We have previously reported on a doubling of thyroid cancer incidence—largely due to the detection of small papillary cancers. Because they are commonly found in people who have died of other causes, and because thyroid cancer mortality had been stable, we argued that the increased incidence represented overdiagnosis.
To determine whether thyroid cancer incidence has stabilized.
Analysis of secular trends in patients diagnosed with thyroid cancer, 1975 to 2009, using the Surveillance, Epidemiology, and End Results (SEER) program and thyroid cancer mortality from the National Vital Statistics System.
Nine SEER areas (SEER 9): Atlanta, Georgia; Connecticut; Detroit, Michigan; Hawaii; Iowa; New Mexico; San Francisco–Oakland, California; Seattle–Puget Sound, Washington; and Utah.
Men and women older than 18 years diagnosed as having a thyroid cancer between 1975 and 2009 who lived in the SEER 9 areas.

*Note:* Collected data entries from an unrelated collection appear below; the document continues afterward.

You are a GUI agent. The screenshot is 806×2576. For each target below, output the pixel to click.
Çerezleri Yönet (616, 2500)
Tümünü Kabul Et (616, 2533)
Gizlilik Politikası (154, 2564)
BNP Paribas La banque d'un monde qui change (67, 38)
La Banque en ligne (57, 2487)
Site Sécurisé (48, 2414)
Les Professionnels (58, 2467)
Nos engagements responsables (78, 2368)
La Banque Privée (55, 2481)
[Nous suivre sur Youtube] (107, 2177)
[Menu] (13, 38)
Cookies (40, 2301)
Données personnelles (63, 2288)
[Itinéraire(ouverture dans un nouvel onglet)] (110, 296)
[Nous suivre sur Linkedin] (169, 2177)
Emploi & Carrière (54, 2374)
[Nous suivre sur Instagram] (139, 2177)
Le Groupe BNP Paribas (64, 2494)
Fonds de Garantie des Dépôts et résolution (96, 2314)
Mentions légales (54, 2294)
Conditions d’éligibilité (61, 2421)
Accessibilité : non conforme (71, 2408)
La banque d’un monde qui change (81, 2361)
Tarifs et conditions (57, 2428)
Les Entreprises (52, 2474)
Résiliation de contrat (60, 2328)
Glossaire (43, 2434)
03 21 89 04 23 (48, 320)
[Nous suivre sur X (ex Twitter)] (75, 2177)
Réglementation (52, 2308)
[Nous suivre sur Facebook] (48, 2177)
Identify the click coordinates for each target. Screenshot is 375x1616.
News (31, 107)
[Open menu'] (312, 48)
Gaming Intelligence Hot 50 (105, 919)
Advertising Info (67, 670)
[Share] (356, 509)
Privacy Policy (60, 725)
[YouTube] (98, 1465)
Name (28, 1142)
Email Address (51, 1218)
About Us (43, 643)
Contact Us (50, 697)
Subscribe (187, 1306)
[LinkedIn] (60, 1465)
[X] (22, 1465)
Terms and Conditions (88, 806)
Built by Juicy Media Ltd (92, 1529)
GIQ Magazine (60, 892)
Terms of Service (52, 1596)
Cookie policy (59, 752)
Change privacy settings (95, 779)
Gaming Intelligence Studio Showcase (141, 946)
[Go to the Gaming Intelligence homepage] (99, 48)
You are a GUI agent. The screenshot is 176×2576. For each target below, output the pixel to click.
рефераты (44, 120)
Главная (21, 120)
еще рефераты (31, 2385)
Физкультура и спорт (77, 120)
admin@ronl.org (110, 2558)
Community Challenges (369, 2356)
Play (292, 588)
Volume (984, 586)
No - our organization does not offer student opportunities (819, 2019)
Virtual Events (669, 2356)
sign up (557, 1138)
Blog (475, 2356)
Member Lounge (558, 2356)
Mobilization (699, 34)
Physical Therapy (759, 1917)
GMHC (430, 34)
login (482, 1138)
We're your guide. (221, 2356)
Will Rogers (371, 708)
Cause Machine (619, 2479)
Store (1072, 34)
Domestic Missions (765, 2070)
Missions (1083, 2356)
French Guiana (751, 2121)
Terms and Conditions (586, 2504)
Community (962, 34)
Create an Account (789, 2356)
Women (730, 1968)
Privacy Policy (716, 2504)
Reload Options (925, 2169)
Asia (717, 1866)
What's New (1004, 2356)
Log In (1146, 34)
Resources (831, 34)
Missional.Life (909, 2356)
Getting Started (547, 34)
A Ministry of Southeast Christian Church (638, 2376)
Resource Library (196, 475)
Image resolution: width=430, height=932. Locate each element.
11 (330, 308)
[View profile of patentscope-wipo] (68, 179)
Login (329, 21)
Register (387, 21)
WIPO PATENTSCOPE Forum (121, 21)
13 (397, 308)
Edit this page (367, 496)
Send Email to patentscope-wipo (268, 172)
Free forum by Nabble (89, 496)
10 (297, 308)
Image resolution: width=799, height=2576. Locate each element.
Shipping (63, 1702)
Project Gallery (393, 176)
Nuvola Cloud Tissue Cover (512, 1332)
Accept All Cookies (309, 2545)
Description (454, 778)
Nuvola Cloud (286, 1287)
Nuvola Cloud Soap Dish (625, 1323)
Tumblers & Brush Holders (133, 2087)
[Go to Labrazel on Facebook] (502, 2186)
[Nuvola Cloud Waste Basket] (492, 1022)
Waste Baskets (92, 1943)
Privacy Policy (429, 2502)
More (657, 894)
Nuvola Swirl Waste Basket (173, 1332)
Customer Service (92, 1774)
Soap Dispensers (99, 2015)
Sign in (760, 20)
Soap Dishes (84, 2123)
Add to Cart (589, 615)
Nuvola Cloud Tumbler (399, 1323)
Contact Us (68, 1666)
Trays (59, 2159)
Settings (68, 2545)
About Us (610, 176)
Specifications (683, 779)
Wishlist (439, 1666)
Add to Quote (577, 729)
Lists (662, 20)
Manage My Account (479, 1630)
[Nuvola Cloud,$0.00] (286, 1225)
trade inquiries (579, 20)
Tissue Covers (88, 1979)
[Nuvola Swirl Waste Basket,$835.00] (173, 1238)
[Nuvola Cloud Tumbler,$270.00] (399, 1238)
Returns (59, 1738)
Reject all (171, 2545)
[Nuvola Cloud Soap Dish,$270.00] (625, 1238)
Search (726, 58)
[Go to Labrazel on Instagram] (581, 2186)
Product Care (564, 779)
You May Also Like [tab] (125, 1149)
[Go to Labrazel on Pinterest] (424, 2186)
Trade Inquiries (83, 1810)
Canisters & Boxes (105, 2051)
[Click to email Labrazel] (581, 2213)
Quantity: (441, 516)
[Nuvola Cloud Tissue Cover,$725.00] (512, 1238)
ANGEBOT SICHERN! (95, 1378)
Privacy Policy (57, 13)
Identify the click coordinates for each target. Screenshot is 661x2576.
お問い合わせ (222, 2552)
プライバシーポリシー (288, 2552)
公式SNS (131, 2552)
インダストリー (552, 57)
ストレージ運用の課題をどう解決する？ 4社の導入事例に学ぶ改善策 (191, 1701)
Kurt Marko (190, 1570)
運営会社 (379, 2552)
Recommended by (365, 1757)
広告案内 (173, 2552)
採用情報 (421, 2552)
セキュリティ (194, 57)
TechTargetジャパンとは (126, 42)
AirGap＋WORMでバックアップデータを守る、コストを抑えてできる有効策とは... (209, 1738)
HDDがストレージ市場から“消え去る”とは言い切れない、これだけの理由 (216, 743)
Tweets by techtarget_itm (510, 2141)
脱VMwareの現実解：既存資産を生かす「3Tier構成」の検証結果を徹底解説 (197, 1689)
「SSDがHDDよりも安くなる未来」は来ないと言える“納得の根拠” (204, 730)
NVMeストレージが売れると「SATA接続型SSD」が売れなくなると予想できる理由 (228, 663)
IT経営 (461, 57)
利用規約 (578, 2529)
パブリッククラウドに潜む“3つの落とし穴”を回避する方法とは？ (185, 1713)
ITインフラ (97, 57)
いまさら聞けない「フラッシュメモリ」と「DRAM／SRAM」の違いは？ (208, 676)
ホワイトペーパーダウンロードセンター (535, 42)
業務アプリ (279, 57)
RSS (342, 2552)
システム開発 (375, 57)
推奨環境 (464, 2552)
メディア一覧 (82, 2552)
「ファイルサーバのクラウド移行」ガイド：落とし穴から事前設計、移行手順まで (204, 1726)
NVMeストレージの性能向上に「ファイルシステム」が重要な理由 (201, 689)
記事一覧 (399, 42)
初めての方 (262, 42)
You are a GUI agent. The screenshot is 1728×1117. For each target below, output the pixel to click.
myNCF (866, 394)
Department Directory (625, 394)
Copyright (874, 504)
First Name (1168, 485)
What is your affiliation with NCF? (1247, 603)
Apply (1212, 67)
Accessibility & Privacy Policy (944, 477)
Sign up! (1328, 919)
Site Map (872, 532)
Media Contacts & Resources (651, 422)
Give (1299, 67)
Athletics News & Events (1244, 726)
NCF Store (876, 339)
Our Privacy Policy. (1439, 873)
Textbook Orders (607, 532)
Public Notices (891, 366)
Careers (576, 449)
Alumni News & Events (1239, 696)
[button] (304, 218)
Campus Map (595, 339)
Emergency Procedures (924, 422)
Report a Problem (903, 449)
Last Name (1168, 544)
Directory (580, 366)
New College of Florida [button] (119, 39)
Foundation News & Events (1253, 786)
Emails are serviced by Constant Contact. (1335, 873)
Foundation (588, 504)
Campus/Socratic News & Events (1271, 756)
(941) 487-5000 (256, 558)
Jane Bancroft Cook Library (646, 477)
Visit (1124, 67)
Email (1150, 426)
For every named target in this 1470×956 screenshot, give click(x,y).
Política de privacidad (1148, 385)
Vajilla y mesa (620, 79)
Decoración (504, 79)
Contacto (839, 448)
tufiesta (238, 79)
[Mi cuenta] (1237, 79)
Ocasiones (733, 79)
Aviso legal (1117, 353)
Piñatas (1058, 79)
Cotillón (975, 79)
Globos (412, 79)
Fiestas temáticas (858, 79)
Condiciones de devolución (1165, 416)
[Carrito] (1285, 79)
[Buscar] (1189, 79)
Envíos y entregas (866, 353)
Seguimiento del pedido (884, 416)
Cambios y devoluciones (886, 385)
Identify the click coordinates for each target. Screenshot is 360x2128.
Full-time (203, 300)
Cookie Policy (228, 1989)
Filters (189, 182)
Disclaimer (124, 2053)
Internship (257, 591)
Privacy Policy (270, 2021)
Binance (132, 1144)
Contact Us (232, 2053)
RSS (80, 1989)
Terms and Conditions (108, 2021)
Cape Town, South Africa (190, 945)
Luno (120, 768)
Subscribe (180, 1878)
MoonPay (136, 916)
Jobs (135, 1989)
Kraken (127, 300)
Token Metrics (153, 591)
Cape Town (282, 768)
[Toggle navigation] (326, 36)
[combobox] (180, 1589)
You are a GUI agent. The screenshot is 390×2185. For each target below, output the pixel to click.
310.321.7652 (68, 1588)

Main Outcomes and Measures
Thyroid cancer incidence, histologic type, tumor size, and patient mortality.
Since 1975, the incidence of thyroid cancer has now nearly tripled, from 4.9 to 14.3 per 100 000 individuals (absolute increase, 9.4 per 100 000; relative rate [RR], 2.9; 95% CI, 2.7-3.1). Virtually the entire increase was attributable to papillary thyroid cancer: from 3.4 to 12.5 per 100 000 (absolute increase, 9.1 per 100 000; RR, 3.7; 95% CI, 3.4-4.0). The absolute increase in thyroid cancer in women (from 6.5 to 21.4 = 14.9 per 100 000 women) was almost 4 times greater than that of men (from 3.1 to 6.9 = 3.8 per 100 000 men). The mortality rate from thyroid cancer was stable between 1975 and 2009 (approximately 0.5 deaths per 100 000).
Conclusions and Relevance
There is an ongoing epidemic of thyroid cancer in the United States. The epidemiology of the increased incidence, however, suggests that it is not an epidemic of disease but rather an epidemic of diagnosis. The problem is particularly acute for women, who have lower autopsy prevalence of thyroid cancer than men but higher cancer detection rates by a 3:1 ratio.